I ran a special sale last week on snowmen. Sales have been slow however, so slow that I haven't sold a single one yet. As such, I am now running a 2 for 1 sale this week. That's right, two snowmen for the price of one. So far, I still haven't had any sales.
Come on people! How often can you buy one of anything and get another one free?
These snowmen (some assembly required) are one of a kind. No two are alike. Each one is made from only the finest quality snow, and is guaranteed to be 100% pure New England snow.
Bring your boxes, buckets, or barrels - any container you want and fill them to overflowing if you wish. Got a truck? Fill your truck bed! Our helpful staff will even supply the shovels.
Come on down. Bring the kids. Bring the whole family. Don't forget your grandmas, you know they cannot turn away from a bargain.
Our snowmen come in easy to assemble kits. All you need to complete your very own snowman are a button nose, two eyes made out of coal and a corncob pipe. If you find one, an old silk hat will add an air of sophistication to your snowman.
Folks, maybe you don't like your typical white snowmen? I am prepared to sell customized snowmen to those of you with a flare for fashion. For the first time ever, I have set aside one corner of the display yard with you in mind. Specially trained dogs in the neighborhood have dyed the snow an alluring shade of yellow. I call these snowmen the "Lemon Line."
Alas and alack, it looks like that tomorrow, Christmas Eve, I'm going to have to try to give them away for free!
I have to face the facts. It's not that people don't want to buy my snowmen. Their budgets apparently won't allow them to purchase extravagant goods these days.
It's certainly not looking promising for the Snowman Industry this year. Snowman futures on the floors of the Mercantile Exchanges are at an all time low. Myself and other snow farmers and snowman manufacturers are faced with protesting Washington. If they are going to throw around billions of dollars to bail out the financial institutions and the auto makers, then they need to take a look at the small businesses.
It has been rumored that even the toy makers, like Saint Nick Enterprises, North Pole Toys 'R' Us, and Claus' Closet are considering bankruptcy procedures.
Kris Kringle, in a press conference recently announced that his lap will be retired. He will bring in his daughter Cristine Kringle to handle lap duties; taking children's wishes and also offering lap dances to kids' fathers.
Yes, the economic woes of our country are having a terrible trickle-down effect on all of us. Christmas this year is going to be stressful for a lot of poor souls this year.

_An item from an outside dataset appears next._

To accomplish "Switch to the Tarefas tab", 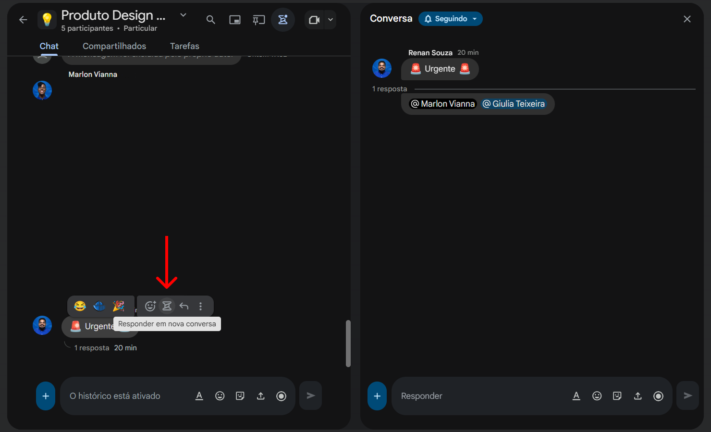I will [184, 46].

With the elves unable to purchase the raw materials to add to Rudolph's feed bag, he won't get the necessary nutrients to power his shiny red nose. That would mean that the other reindeer would have to be fitted with battery-operated lights on their antlers. There will then be a shortage of batteries, which in turn will force Cristine Kringle to charge more for her services.
Trickle-down effect indeed! Now I ask you, how am I going to afford a lap dance?